Discuss modifiable and nonmodifiable factors for stroke.

MODIFIABLE FACTORS -Hypertension -Hyperlipidemia -Smoking -Diabetes -Heart disease -Atrial fibrillation -Wall motion defects -Carotid artery disease -Coagulation disorders -Obesity/inactivity -Heavy alcohol use -Cocaine use NONMODIFIABLE FACTORS -Age -Gender -Race -Heredity

Differentiate between provoked and non-provoked seizures.

PROVOKED SEIZURES Provoked seizures include febrile seizures (which occur in children), seizures precipitated by systemic metabolic conditions, and those that follow a primary insult to the CNS. Transient systemic metabolic disturbances may precipitate seizures. Examples include electrolyte imbalances, hypoglycemia, hypoxia, hypocalcemia, uremia, alkalosis, and rapid withdrawal of sedative drugs. Specific CNS injuries such as toxemia of pregnancy, water intoxication, meningitis, trauma, cerebral hemorrhage and stroke, and brain tumors may precipitate a seizure. In most cases of provoked seizures, treatment of the immediate underlying cause often results in their resolution. [SINGLE SEIZURES THAT MAY OCCUR AS A RESULT OF TRAUMA, LOW BLOOD SUGAR, LOW BLOOD SODIUM, HIGH FEVER, OR ALCOHOL OR DRUG ABUSE.] UNPROVOKED SEIZURES The International League Against Epilepsy (ILAE) Commission on Classification and Terminology determines seizure type by clinical symptoms and EEG activity. It divides epileptic seizures into two broad categories: focal and generalized. Focal seizures are those in which the seizure begins in a specific or focal area of one cerebral hemisphere. Generalized seizures are those which begin simultaneously in both hemispheres. The system also has a category of unknown origin, such as epileptic spasms. [SEIZURES THAT OCCUR IN THE ABSENCE OF PRECIPITATING FACTORS.]

Discuss tonic-clonic seizure activity in terms of generalize convulsive status epilepticus.

Tonic-clonic seizures, formerly called grand mal seizures, are the most common major motor seizures. Frequently, a person has a vague warning (probably a simple focal seizure) and experiences a sharp tonic contraction of the muscles with extension of the extremities and immediate loss of consciousness. Incontinence of bladder and bowel is common. Cyanosis may occur from contraction of airway and respiratory muscles.
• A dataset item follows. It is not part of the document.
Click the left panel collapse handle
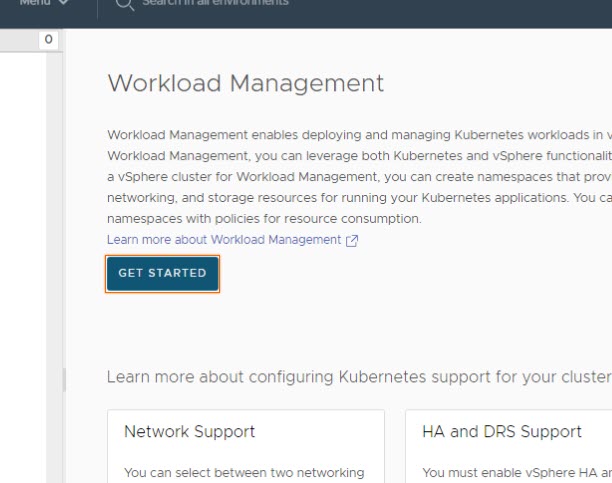Viewport: 612px width, 483px height. [x=64, y=379]
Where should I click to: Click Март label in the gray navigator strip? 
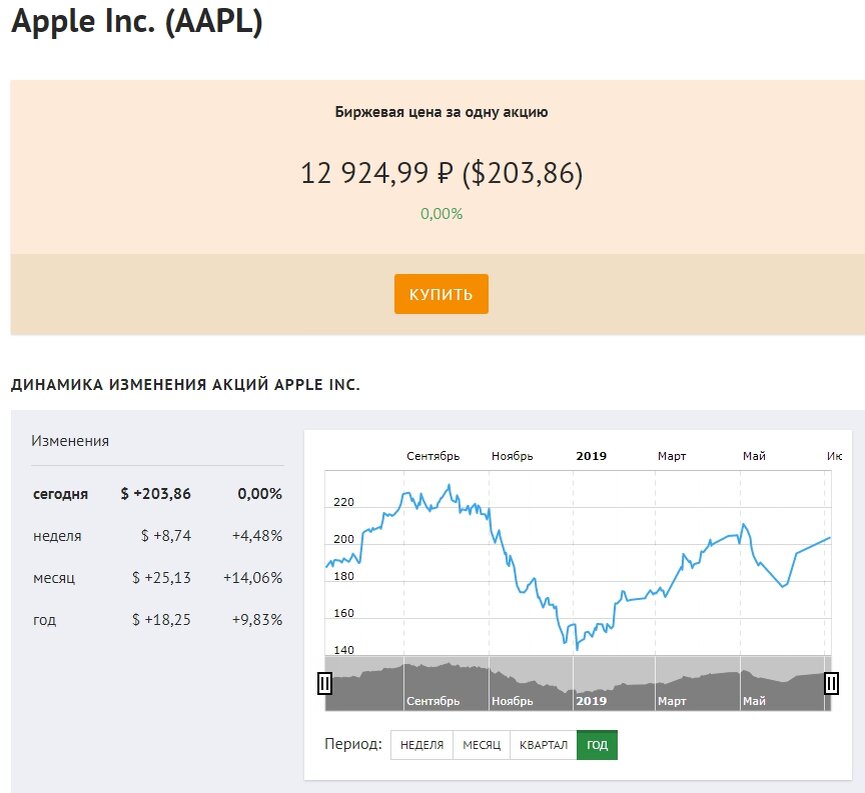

The tonic phase is followed by the clonic phase, which involves rhythmic bilateral contraction and relaxation of the extremities. At the end of the clonic phase, the person remains unconscious until the RAS begins to function again. This is called the postictal phase. The tonic-clonic phases last approximately 60 to 90 seconds. Seizures that do not stop spontaneously or occur in succession without recovery are called status epilepticus. There are as many types of status epilepticus as there are types of seizures. Tonic-clonic status epilepticus is a medical emergency and, if not promptly treated, may lead to respiratory failure and death. The disorder occurs most frequently in the young and old. Morbidity and mortality rates are highest in elderly persons and persons with acute symptomatic seizures, such as those related to anoxia or cerebral infarction. If status epilepticus is caused by neurologic or systemic disease, the cause needs to be identified and treated immediately because the seizures probably will not respond until the underlying cause has been corrected. [A TYPE OF SEIZURE THAT INVOLVES A LOSS OF CONSCIOUSNESS AND VIOLENT MUSCLE CONTRACTIONS.]